- **GOAL**
Copy out the entire listing below, reproducing every line without alteration.

- **INPUT**
-*-*-

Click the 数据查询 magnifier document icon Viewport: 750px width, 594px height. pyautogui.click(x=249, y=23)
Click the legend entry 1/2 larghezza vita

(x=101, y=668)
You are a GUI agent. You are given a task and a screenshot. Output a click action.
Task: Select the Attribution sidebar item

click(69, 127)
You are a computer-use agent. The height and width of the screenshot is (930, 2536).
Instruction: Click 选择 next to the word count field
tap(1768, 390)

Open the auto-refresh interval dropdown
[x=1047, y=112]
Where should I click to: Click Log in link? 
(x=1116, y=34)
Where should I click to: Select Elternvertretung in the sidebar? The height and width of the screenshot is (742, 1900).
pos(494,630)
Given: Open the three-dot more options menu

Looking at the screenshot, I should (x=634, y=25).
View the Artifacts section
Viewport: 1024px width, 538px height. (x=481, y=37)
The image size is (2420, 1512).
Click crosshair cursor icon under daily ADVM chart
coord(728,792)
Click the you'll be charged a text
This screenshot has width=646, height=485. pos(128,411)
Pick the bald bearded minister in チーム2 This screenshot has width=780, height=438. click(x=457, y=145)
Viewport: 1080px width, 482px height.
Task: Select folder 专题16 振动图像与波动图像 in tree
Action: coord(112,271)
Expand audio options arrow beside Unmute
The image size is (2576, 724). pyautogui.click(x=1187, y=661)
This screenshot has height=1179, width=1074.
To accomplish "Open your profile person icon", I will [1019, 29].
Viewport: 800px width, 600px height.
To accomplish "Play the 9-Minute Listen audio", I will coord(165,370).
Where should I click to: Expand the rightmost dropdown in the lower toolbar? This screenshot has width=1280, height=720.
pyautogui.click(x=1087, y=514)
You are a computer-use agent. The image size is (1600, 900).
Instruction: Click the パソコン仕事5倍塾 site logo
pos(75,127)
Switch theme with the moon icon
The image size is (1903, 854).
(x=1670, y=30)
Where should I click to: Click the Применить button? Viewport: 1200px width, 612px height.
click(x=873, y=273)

-*-*-

- **ANSWER TO THIS TASK**
Click the 数据查询 magnifier document icon Viewport: 750px width, 594px height. pyautogui.click(x=249, y=23)
Click the legend entry 1/2 larghezza vita

(x=101, y=668)
You are a GUI agent. You are given a task and a screenshot. Output a click action.
Task: Select the Attribution sidebar item

click(69, 127)
You are a computer-use agent. The height and width of the screenshot is (930, 2536).
Instruction: Click 选择 next to the word count field
tap(1768, 390)

Open the auto-refresh interval dropdown
[x=1047, y=112]
Where should I click to: Click Log in link? 
(x=1116, y=34)
Where should I click to: Select Elternvertretung in the sidebar? The height and width of the screenshot is (742, 1900).
pos(494,630)
Given: Open the three-dot more options menu

Looking at the screenshot, I should (x=634, y=25).
View the Artifacts section
Viewport: 1024px width, 538px height. (x=481, y=37)
The image size is (2420, 1512).
Click crosshair cursor icon under daily ADVM chart
coord(728,792)
Click the you'll be charged a text
This screenshot has width=646, height=485. pos(128,411)
Pick the bald bearded minister in チーム2 This screenshot has width=780, height=438. click(x=457, y=145)
Viewport: 1080px width, 482px height.
Task: Select folder 专题16 振动图像与波动图像 in tree
Action: coord(112,271)
Expand audio options arrow beside Unmute
The image size is (2576, 724). pyautogui.click(x=1187, y=661)
This screenshot has height=1179, width=1074.
To accomplish "Open your profile person icon", I will [1019, 29].
Viewport: 800px width, 600px height.
To accomplish "Play the 9-Minute Listen audio", I will coord(165,370).
Where should I click to: Expand the rightmost dropdown in the lower toolbar? This screenshot has width=1280, height=720.
pyautogui.click(x=1087, y=514)
You are a computer-use agent. The image size is (1600, 900).
Instruction: Click the パソコン仕事5倍塾 site logo
pos(75,127)
Switch theme with the moon icon
The image size is (1903, 854).
(x=1670, y=30)
Where should I click to: Click the Применить button? Viewport: 1200px width, 612px height.
click(x=873, y=273)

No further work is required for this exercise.